Bezos and a small group of travelers, which includes his brother Mark, 82-year-old aviator Wally Funk, and 18-year-old Oliver Daemen, completed Blue Origin’s first crewed flight to space. Funk became the oldest person to travel to space, and Daemen became the youngest.
Check out the launch starting around 1:43:03 in the video below.
A New Shepard rocket from Bezos’ Blue Origin lifted off from the desert in Van Horn, Texas, at 8:11 a.m. CT, blazing up more than 62 miles through clear blue skies. Toward the peak of the flight, the dome-like cabin carrying the crew detached from the rocket booster as planned, hovering above the Earth.
The scene inside the cabin was not shown during the Livestream, but viewers could hear the audio inside as the astronauts cheered, marveled at the views, and shared some Skittles in zero gravity.
The reusable rocket booster made it back to the ground with a controlled, soft landing while the cabin floated down to the ground with a trio of huge parachutes. In all, the trip took just over 10 minutes.
That was incredible!” exclaimed Jeff Bezos from the cabin after landing. After exiting the cabin, the smiling astronauts shared hugs with the small, gathering crowd before celebrating with a bottle of champagne.
With a mild morning in West Texas, only a short delay, and no noted mechanical issues, the launch went about as flawlessly as it could have.
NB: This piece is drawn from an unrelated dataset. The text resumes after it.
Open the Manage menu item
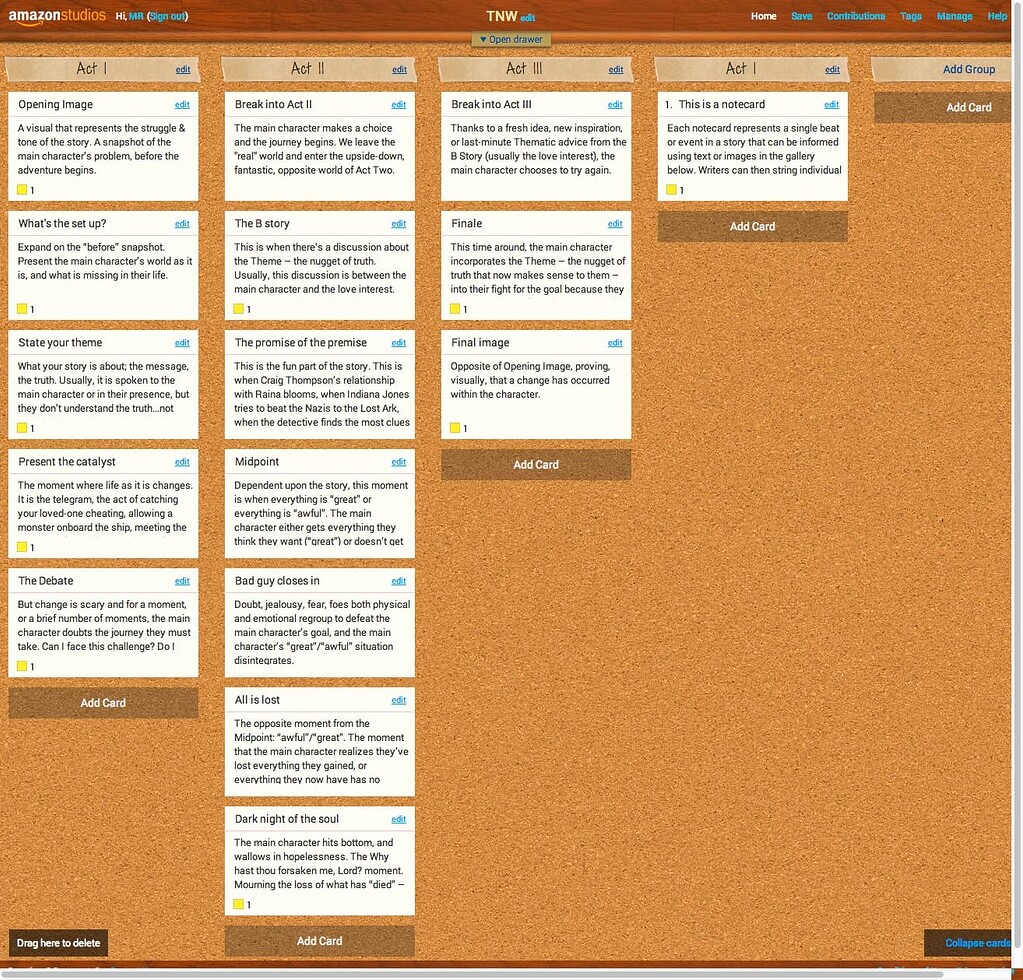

Blue Origin and Bezos’s spaceflight came a little over a week after Virgin Galactic’s first fully crewed SpaceShipTwo flight, which similarly featured its billionaire founder, Richard Branson.
— Richard Branson (@richardbranson) July 20, 2021
Originally, the Blue Origin flight was supposed to include the buyer of a $28 million ticket sold at auction. The wealthy buyer was replaced by Daemen, Blue Origin announced on Thursday, citing “scheduling conflicts” — despite the fact that the July 20 launch date had been set for months. The mysterious auction winner still has not been revealed and will fly on a future trip.
For Funk, the trip to space came 60 years after she passed the rigorous physical and mental tests designed for NASA astronauts held through the unofficial Women in Space Program. Women were not admitted into NASA’s astronaut program until the late ’70s, but Funk was still not permitted because she didn’t have an engineering degree or test pilot experience. Funk is still a legendary aviator, logging 19,600 flying hours over her career. Now she can start tallying up how much time she’s spent in space.
Blue Origin said that there will be two more flights in 2021. The company has not announced any specifics like dates or crew lists, nor has it exposed the regular ticket price for its New Shepard trips.